Drinking water supply and sanitation in India continue to be inadequate, despite longstanding efforts by the various levels of government and communities at improving coverage. The level of investment in water and sanitation, albeit low by international standards, has increased in size during the 2000s. Access has also increased significantly. 

India cannot achieve real development if majority of its people particularly live in an unhealthy and unclean surroundings due to lack of access to safe water and sanitation. Poor water and sanitation facilities have many other serious repercussions. A direct link exists between water, sanitation and, health and nutrition and human well being .Consumption of contaminated drinking water, improper disposal of human excreta, lack of personal and food hygiene and improper disposal of solid and liquid waste have been major causes of many diseases in India and it is estimated that around 30 million people suffer from water related illnesses. Children particularly girls and women are the most affected.
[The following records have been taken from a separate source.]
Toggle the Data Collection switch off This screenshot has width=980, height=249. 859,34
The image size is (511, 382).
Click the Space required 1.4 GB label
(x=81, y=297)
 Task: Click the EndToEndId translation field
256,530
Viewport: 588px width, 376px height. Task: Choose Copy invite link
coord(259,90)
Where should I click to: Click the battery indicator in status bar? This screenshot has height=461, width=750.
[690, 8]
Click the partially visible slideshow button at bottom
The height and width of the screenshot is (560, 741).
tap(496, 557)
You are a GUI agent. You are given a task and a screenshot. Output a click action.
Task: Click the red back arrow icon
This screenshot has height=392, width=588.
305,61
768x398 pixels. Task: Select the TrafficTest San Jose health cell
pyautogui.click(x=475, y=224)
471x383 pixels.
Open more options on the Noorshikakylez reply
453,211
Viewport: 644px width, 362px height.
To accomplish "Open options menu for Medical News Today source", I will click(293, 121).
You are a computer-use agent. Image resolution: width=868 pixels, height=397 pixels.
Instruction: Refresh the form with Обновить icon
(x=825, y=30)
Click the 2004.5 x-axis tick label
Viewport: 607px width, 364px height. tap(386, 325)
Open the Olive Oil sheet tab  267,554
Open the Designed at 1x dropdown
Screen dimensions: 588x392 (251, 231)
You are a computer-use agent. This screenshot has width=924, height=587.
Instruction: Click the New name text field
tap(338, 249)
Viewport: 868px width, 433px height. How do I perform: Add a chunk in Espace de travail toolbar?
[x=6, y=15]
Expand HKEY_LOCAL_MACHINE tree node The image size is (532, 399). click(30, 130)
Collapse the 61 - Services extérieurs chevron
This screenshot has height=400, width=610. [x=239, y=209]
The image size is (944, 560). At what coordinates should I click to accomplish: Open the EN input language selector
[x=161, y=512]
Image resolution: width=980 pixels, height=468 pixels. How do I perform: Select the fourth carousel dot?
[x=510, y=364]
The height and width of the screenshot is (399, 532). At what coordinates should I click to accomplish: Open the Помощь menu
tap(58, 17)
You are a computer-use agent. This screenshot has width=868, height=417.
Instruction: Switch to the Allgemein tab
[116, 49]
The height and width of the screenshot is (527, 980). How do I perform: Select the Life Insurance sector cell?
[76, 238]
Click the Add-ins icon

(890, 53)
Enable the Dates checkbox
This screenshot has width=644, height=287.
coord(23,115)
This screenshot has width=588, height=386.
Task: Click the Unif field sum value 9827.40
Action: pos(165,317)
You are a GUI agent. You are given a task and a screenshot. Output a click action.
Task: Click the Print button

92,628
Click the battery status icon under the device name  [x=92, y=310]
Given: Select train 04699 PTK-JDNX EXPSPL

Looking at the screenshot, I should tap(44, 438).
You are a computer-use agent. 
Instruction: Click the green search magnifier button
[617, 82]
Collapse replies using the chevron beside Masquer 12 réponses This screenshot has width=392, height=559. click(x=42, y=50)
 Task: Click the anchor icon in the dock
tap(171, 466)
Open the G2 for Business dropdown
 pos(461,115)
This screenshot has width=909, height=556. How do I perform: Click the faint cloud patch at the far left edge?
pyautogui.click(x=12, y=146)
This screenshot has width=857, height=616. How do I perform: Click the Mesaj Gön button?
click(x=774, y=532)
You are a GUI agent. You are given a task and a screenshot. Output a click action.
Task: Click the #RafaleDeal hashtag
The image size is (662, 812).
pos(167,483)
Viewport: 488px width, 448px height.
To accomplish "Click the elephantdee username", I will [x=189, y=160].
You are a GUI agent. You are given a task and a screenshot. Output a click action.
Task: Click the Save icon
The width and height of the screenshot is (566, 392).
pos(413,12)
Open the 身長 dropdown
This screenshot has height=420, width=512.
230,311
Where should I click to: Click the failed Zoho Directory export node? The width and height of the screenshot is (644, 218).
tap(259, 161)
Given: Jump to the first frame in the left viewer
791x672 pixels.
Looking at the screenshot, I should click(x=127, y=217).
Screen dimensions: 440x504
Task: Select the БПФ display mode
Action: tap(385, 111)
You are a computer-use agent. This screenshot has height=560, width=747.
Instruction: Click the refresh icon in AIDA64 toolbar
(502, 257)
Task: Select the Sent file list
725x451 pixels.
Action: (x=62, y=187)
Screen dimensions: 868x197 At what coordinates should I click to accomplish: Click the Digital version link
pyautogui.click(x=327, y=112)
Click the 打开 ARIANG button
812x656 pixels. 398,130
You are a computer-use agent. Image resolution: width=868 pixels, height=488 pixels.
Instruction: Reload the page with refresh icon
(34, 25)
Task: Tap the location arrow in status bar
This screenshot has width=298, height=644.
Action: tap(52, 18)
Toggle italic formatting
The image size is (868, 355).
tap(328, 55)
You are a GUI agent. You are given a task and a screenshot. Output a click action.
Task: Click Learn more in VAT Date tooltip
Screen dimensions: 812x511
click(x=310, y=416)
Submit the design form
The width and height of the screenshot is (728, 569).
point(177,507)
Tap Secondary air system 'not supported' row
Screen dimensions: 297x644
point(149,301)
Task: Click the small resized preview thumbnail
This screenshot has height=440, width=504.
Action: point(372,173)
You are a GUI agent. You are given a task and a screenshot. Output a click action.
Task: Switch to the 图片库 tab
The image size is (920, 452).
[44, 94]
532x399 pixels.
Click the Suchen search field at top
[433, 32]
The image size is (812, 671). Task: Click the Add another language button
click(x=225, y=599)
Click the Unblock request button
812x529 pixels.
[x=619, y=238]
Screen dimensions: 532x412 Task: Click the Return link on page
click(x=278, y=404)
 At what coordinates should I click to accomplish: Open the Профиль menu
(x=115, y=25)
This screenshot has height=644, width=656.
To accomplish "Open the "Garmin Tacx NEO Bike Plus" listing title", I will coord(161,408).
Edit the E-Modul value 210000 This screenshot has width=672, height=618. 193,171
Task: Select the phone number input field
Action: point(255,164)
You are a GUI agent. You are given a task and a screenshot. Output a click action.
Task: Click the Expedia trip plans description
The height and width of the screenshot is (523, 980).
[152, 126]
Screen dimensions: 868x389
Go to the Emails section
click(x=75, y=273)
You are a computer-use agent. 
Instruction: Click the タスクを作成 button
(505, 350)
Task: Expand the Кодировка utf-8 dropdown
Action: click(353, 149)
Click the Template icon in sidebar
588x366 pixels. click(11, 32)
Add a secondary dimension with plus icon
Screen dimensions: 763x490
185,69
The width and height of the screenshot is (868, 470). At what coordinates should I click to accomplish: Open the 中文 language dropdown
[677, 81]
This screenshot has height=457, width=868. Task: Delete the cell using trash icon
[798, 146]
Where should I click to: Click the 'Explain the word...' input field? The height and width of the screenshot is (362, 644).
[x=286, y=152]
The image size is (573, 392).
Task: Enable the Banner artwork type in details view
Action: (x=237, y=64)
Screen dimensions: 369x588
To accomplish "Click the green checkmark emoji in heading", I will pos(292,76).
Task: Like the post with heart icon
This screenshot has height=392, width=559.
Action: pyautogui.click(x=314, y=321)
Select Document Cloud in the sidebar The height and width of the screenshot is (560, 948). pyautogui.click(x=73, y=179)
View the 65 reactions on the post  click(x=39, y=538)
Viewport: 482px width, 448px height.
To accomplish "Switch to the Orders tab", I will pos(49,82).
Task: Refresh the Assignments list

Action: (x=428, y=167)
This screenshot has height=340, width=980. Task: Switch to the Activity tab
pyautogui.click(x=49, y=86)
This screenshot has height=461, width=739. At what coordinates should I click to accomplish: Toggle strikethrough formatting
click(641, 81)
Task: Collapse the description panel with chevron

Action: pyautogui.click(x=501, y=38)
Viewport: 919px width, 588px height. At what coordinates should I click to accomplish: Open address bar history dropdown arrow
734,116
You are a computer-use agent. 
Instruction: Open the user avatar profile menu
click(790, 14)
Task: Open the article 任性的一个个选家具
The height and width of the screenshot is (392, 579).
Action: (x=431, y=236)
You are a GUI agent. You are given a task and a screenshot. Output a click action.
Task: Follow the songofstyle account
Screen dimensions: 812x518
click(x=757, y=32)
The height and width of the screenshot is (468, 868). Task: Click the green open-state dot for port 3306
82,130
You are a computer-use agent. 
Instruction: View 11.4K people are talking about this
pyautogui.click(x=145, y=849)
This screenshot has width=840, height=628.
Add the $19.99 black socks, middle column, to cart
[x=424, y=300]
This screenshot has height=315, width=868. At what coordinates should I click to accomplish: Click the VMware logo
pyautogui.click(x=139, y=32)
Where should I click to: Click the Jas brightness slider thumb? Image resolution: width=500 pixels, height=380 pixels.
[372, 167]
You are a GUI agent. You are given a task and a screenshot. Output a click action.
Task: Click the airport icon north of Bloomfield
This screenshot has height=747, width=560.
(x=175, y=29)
Many children, particularly girls drop out of school and are denied their right to education because they are busy fetching water or are deterred by the lack of separate and decent 2 sanitation facilities in schools. Women often suffer from lack of privacy, harassment and need to walk large distances to find a suitable place for defecation in the absence of household/ appropriate neighbourhood toilet facilities. Poor farmers and wage earners are less productive due to illness, and national economies suffer. Without safe water and sanitation, sustainable development is impossible.